The CD4+ T cells were incubated with magnetic beads conjugated with an anti-CD25 monoclonal GSI-IX antibody to separate CD4+ CD25+ and CD4+ CD25− T-cell subpopulations. The purity of the resulting T-cell subpopulations was higher than 95% by flow cytometry. To determine the suppressive capacity of hASC-induced Treg cells, proliferation assays were performed in triplicate by culturing CD4+ CD25− cells (responder, 5 × 104 from splenocytes of EAHL mice), CD4+ CD25+ T cells (suppressor, 5 × 104 from splenocytes of β-tubulin-immunized mice treated with either hASCs or PBS) in 96-well plates with irradiated antigen-presenting cells (5 × 104 from splenocytes
of normal BALB/c mice) for 72 hr at 37° in complete medium. Cultures were stimulated by β-tubulin (10 μg/ml), and some co-cultures were treated with anti-IL-10 antibody (10 μg/ml). After 72 hr, the proliferation of autoreactive T cells was assayed by measuring bromodeoxyuridine-substituted DNA incorporation. Data were analysed using analysis of variance or Student’s t-test to compare differences between the treatment Neratinib manufacturer groups. In the present study, we investigated the potential therapeutic effect of hASCs in an experimental model of murine autoimmune hearing loss. Mice were examined weekly for ABRs for hearing capacity. After three injections (Fig. 1a), the hASC administration
group showed that the ABR threshold to click stimulus and wide range of specific frequencies, in comparison with the PBS control group, significantly decreased. After six injections of hASCs (Fig. 1b), ABR click
and pure tone thresholds of the hASC administration group showed improved hearing level at all frequencies tested from 8 to 32 kHz. The ABRs detected threshold levels similar to those in naive mice that received no treatment (Fig. 1b), and the hASC administration completely restored hearing in deaf mice, whereas the PBS control group developed EAHL. Therefore, electrophysiology tests demonstrated recovery of hearing to click stimulus and a wide range of specific frequencies after six injections of hASCs.
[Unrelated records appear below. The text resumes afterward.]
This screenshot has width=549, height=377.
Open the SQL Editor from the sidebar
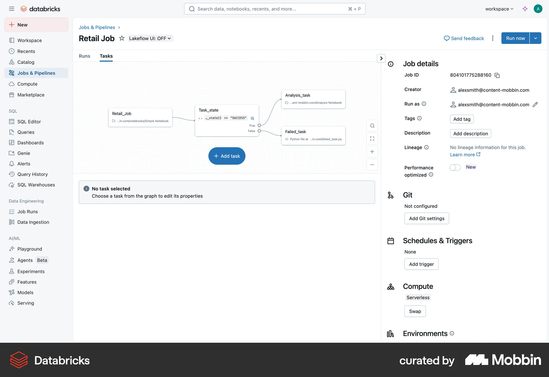coord(29,121)
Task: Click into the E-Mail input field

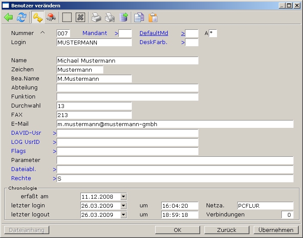Action: click(x=175, y=124)
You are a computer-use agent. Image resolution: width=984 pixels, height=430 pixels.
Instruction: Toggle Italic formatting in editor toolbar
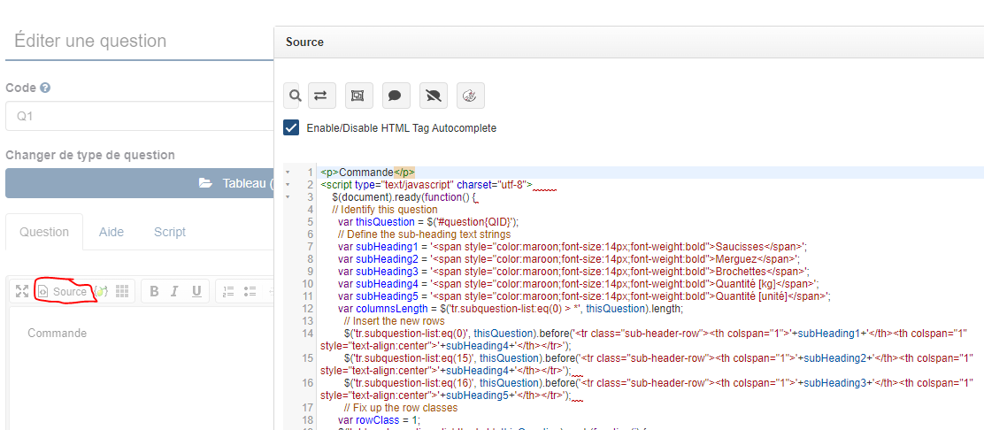pyautogui.click(x=174, y=291)
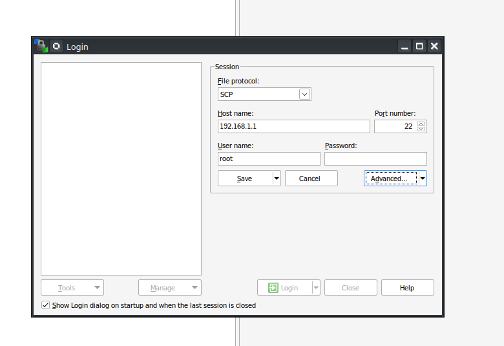Image resolution: width=504 pixels, height=346 pixels.
Task: Minimize the Login dialog window
Action: [x=404, y=46]
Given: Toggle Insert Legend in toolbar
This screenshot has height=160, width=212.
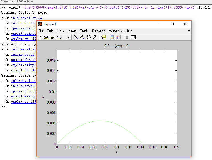Looking at the screenshot, I should coord(118,37).
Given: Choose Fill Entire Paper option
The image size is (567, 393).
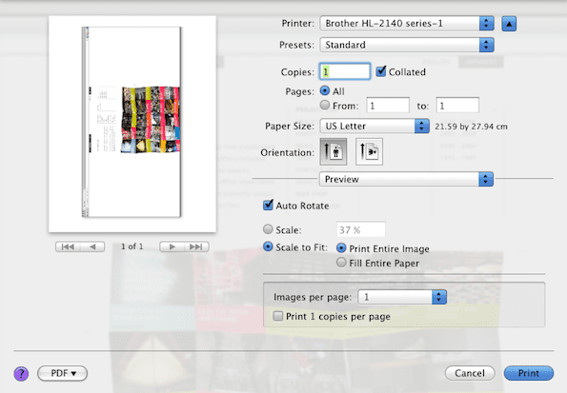Looking at the screenshot, I should [341, 263].
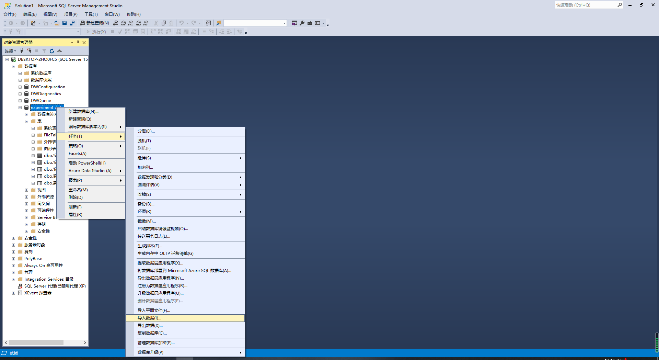This screenshot has height=360, width=659.
Task: Expand the DWConfiguration database node
Action: pos(20,87)
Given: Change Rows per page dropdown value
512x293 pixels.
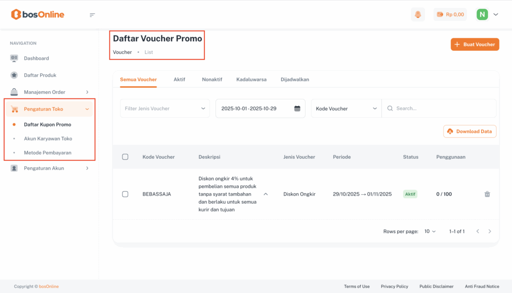Looking at the screenshot, I should (430, 232).
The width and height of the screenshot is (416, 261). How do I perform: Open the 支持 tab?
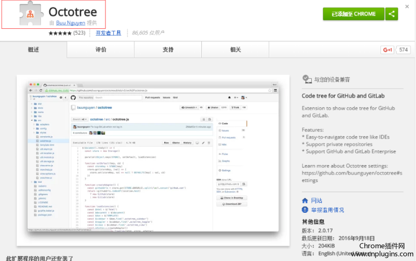[x=168, y=50]
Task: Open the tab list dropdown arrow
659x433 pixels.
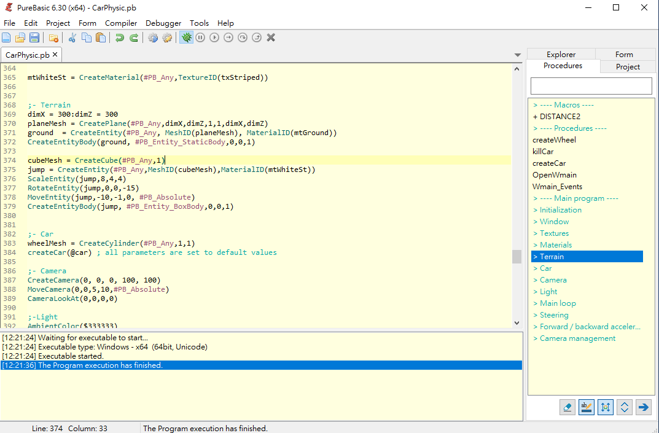Action: [x=517, y=55]
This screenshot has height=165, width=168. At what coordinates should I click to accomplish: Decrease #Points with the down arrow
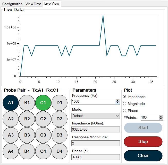[161, 119]
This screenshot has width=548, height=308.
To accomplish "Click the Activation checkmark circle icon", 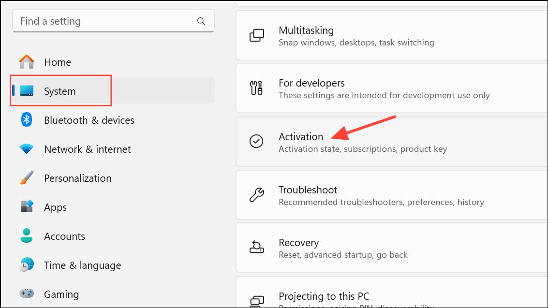I will click(x=256, y=141).
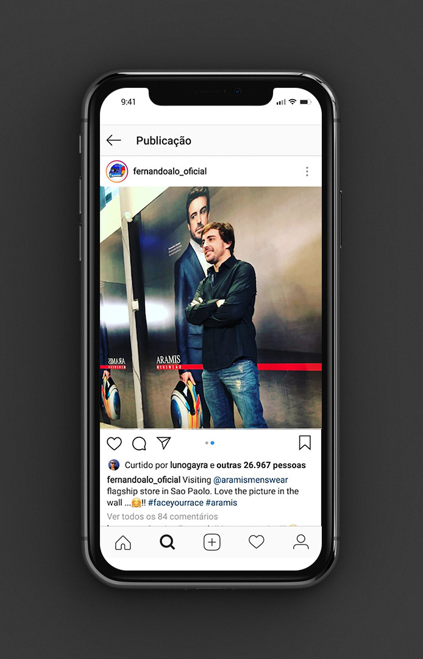Select the carousel page indicator dots
Viewport: 423px width, 659px height.
210,443
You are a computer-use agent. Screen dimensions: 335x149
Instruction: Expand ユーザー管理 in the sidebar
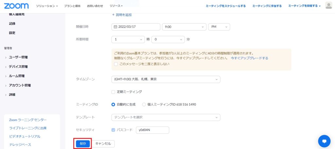click(x=18, y=57)
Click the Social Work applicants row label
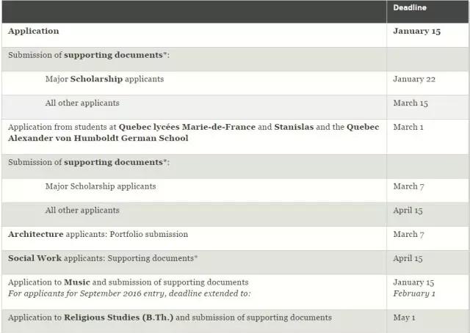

We investigated the possible immune-modulating effect of hASCs on T-cell priming and differentiation in vivo by examining the recall old response to β-tubulin in isolated splenocytes from hASC-treated or PBS-treated mice with EAHL in vitro. To determine the ability of hASC treatment to suppress the ongoing inflammatory process, mice with EAHL were treated with PBS or hASCs once a week for 6 consecutive weeks after β-tubulin immunization, and splenocytes that were isolated 10 days after the last treatment with the hASCs were assessed for proliferative responses to β-tubulin. T cells from hASC-treated mice exhibited a significantly decreased stimulation index compared with that in cells from PBS-treated mice (Fig. 2a). Moreover, T cells from hASC-treated non-immunized mice did not develop a xenogenic response to the hASCs in those non-immunized animals (data not shown).